**ПРЕДОСТАВЛЕННЫЙ ОТРЫВОК**
--------

Мое произведение "Миллион" является антисоветским потому, что эта книжка на тему о пионер-движении превращена сознательно мною в простую считалку. В этой книжке я сознательно обошел тему, заданную мне, не упомянув ни разу на протяжении всей книжки слово "пионер" или какое-либо другое слово, свидетельствующее о том, что речь идет о советской современности. Если бы не рисунки, кстати, также сделанные худ. Конашевичем в антисоветском плане, то нельзя было понять, о чем идет речь в книжке: об отряде пионеров или об отряде белогвардейских бойскаутов, тем более что я отделил в содержании книжки девочек от мальчиков, что, как известно, имеет место в буржуазных детских организациях и, напротив, глубоко противоречит принципам пионер-движения.


Стихи же мои, и мои ощущения, и мои взгляды уткнулись в смерть. С этого момента началась у меня критическая переоценка самого себя и своего творчества. Проходила она очень нелегко <…>.

С другой стороны, надо сказать, что, сколько бы я ни прятался от окружающей меня сов. действительности, из этого ничего не выходило. Я помню свои жалобы Хармсу на то, что у нас воздух советский, что я отравляюсь этим воздухом. И к счастью для меня, я наконец этим "воздухом" отравился. <…> Надо сказать, что во мне еще много осталось пережитков и мистики и формализма, но я считаю, что твердой и решительной борьбой с ними и активной работой над переделкой своего миросозерцания я сумею наконец стать в ряды подлинных бойцов на идеологическо-литературном фронте.

<…> основное в Хармсе и Введенском — это доведенная до абсурда, оторванная от всякой жизненной практики тематика, уводящая ребенка от действительности, усыпляющая классовое сознание ребенка. Совершенно ясно, что в наших условиях обостренно-классовой борьбы — это классово-враждебная, контрреволюционная пропаганда.

Введенского Александра Ивановича из-под стражи ОСВОБОДИТЬ, лишив права проживания в Московской, Ленинградской обл., Харьковском, Киевском, Одесском окр., СКК, Дагестане, Казани, Чите, Иркутске, Хабаровске, Ташкенте, Тифлисе, Омске, Омском р-не, на Урале и погранокругах, сроком на ТРИ года.

Ювачева (Хармс) Даниила Ивановича заключить в концлагерь сроком на ТРИ года.

--------

**ПРЕДОСТАВЛЕННЫЙ МАТЕРИАЛ**
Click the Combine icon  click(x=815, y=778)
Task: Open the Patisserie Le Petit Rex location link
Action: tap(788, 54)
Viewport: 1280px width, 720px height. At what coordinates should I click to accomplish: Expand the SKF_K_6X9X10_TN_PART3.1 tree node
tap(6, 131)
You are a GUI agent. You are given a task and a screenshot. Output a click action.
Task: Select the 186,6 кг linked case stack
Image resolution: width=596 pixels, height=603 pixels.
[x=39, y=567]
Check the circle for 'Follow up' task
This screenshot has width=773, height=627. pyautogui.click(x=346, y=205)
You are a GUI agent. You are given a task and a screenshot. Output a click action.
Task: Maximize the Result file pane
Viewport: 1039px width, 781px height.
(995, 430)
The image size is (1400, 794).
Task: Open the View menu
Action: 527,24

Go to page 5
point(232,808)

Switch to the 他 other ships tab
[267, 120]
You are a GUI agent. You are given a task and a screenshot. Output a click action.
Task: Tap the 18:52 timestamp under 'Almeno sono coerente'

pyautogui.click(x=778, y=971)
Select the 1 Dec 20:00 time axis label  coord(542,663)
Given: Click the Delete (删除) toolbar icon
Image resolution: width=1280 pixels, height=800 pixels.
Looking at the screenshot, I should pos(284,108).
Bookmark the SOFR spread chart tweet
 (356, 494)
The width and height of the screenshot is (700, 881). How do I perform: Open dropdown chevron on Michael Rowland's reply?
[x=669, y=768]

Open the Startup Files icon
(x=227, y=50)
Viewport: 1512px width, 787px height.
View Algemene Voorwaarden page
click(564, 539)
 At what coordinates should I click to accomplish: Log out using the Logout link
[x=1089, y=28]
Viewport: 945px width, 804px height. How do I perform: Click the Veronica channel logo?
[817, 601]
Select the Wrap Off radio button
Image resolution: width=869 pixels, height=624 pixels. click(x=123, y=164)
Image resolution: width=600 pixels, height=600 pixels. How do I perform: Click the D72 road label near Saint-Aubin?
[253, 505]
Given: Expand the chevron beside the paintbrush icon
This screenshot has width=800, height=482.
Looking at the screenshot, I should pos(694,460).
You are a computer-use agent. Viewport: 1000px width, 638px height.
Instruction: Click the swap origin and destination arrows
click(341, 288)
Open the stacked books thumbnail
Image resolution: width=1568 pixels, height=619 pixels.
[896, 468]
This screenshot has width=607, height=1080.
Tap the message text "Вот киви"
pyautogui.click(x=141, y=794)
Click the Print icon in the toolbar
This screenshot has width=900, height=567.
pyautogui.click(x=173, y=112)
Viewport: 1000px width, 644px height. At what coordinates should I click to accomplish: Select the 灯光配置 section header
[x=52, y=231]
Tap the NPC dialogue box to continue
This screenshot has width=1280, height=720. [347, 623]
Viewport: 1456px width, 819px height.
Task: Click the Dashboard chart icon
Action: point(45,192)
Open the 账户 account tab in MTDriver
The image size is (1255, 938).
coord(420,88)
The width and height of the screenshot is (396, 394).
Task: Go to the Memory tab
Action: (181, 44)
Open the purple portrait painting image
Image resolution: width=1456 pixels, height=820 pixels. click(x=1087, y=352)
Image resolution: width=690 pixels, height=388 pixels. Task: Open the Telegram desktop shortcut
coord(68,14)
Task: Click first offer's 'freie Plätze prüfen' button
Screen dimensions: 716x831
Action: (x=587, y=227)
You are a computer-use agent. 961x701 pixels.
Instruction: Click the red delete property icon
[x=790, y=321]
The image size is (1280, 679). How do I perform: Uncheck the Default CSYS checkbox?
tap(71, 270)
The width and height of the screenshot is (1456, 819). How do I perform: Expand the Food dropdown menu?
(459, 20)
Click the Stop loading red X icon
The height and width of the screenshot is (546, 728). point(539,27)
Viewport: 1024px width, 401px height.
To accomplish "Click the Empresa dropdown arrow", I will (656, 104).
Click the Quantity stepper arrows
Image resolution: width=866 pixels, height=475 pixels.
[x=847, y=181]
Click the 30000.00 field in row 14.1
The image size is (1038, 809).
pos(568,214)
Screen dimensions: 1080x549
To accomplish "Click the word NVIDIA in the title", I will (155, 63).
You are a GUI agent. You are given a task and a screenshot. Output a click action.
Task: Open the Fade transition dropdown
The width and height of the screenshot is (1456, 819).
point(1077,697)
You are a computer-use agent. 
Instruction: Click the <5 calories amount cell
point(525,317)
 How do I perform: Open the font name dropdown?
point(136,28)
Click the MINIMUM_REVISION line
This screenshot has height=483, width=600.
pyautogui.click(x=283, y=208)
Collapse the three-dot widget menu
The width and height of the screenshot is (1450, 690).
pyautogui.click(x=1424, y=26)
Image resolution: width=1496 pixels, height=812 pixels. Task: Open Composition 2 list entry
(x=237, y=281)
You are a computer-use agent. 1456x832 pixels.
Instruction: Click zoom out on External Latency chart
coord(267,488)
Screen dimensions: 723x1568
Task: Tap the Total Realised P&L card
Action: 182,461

--------

**РАБОЧЕЕ ЗАДАНИЕ 1**
Ответьте на вопросы по отрывку о деле Хармса и Введенского.
(a) Какое слово ни разу не упомянуто в книжке «Миллион»?
(b) Кому были адресованы жалобы на то, что «воздух советский»?
(c) Какое наказание назначено Ювачеву (Хармсу)?
**РАБОЧЕЕ ЗАДАНИЕ 2**
Продолжите отрывок о деле Хармса и Введенского, начав сразу после его последней фразы.

**ОТВЕТ НА ЗАДАНИЕ 1**
(a) Слово «пионер».
(b) Хармсу.
(c) Заключение в концлагерь сроком на три года.

**ОТВЕТ НА ЗАДАНИЕ 2**
23 мая 1932 года
Хармса досрочно освободить, лишив права проживания в 12 п. [и] Уральской области на оставшийся срок.

Здравствуй, Даниил Иванович, откуда это ты взялся. Ты, говорят, подлец, в тюрьме сидел. Да? Что ты говоришь? Говоришь, думаешь ко мне в Курск прокатиться, дело хорошее. Рад буду тебе страшно, завтра же начну подыскивать тебе комнату.


Курск — очень неприятный город. Я предпочитаю ДПЗ. Тут у всех местных жителей я слыву за идиота.


Некоторое время Хармс находился в Курске. Жилось ему там неважно, мы не переписывались. Оказалось потом, что я очень облегчила и украсила Даниилу Ивановичу пребывание в Курске: он писал мне стихи и вспоминал все наши встречи. И так как он меня наяву не видел, и я не разрушала идеального его обо мне представления, то произошла кристаллизация, что и является крупнейшей удачей для поэта.


Я был наиболее счастлив, когда у меня отняли перо и бумагу и запретили что-либо делать. У меня не было тревоги, что я не делаю чего-то по своей вине. Совесть была спокойна, и я был счастлив. Это было, когда я сидел в тюрьме. Но если бы меня спросили, не хочу ли я опять туда или в положение, подобное тюрьме, я сказал бы: нет, не хочу.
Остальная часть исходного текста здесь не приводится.